## TEXT PASSAGE:

-- BEGIN --

Still, all the fateful basic training for an unbelievable career with the oddball empire might have gone for naught but for a serendipitous moment that pointed Meyer to his destination. 

It was spring 1978, and Meyer had just completed the final exam for his undergraduate degree at the University of Toronto with plans to enroll in the graduate library science program in the fall. In the meantime, he needed a summer job. 

After dozens of fruitless visits, he had all but given up on the campus office for student employment. But a friend insisted that he give it one final try and dragged him through the doorway. Once inside, sunlight through a window appeared to illuminate an innocuous 5-by-5 card tacked to a bulletin board. The card read: “Wanted: Library Science Student to catalog cartoons for Ripley International, 10 Price Street, Downtown, Toronto.” 

Meyer could scarcely believe his good fortune. “I loved cataloging, as I assume most would-be librarians do, and I loved cartoons,” he recalls. “So, it sounded like the perfect job.” The world lost a librarian but Believe It or Not! gained a successor to Robert Ripley, who was the company’s first and only buyer until his death in 1949. 

Since Ripley’s untimely passing, the company had acquired only 74 new items. But in 1985, Meyer was promoted from archivist to hunter-buyer of exhibits. At the time, he recalls, there were eight Ripley museums containing only artifacts snared by Ripley himself.

The new owner, Jim Pattison Sr., wanted to build more museums. And Pattison, one of Canada’s wealthiest men, had the resources to do as he wished. His net worth in 2018 was estimated to be some $5.7 billion, and his company included such diversified holdings as truck dealerships, radio and television stations and the Guinness Book of World Records.

-- END --

## DATASET RECORDS:
-- BEGIN --

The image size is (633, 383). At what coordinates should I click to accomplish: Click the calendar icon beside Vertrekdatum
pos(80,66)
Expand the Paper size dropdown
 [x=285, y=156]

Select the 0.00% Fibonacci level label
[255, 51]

-- END --
-- BEGIN --

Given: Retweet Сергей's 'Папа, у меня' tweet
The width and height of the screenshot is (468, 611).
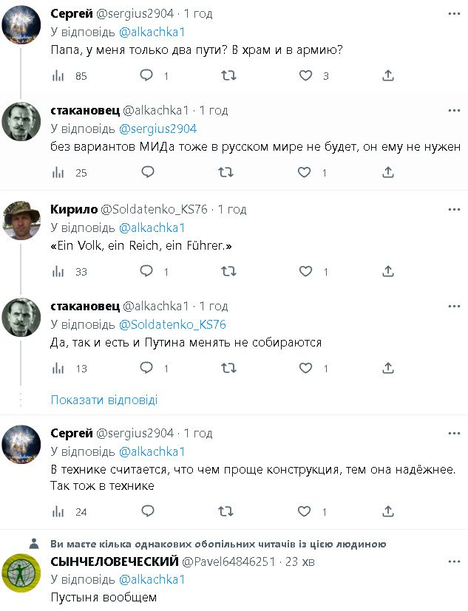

-- END --
-- BEGIN --

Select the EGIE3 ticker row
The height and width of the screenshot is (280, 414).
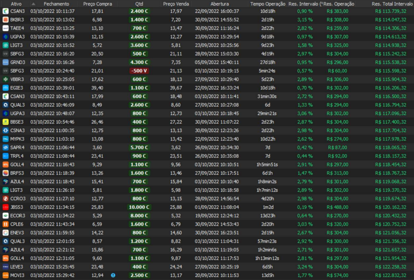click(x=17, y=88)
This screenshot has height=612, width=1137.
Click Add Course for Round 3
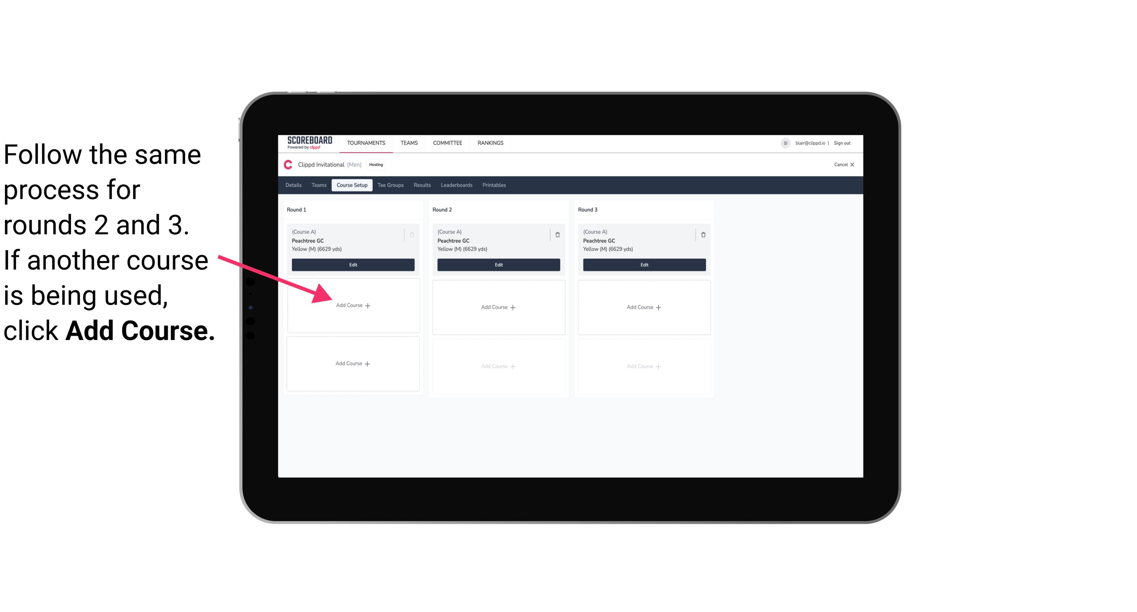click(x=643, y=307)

-- END --

## WORK TO DO:
A. Shorten the paragraph of the Ripley passage that opens with "After dozens of fruitless visits," keeping its main facts.
B. Output the Ripley passage word for word, starting with "Still, all the" and going on through "to his destination.".
The listing has nothing to do with the Ripley passage.

## EXERCISE SOLUTIONS:
A. Meyer had nearly given up on the campus student employment office after many useless visits, but a friend pulled him in for one last try. Inside, sunlight lit a 5-by-5 card on a bulletin board seeking a library science student to catalog cartoons for Ripley International at 10 Price Street in downtown Toronto.

B.
Still, all the fateful basic training for an unbelievable career with the oddball empire might have gone for naught but for a serendipitous moment that pointed Meyer to his destination.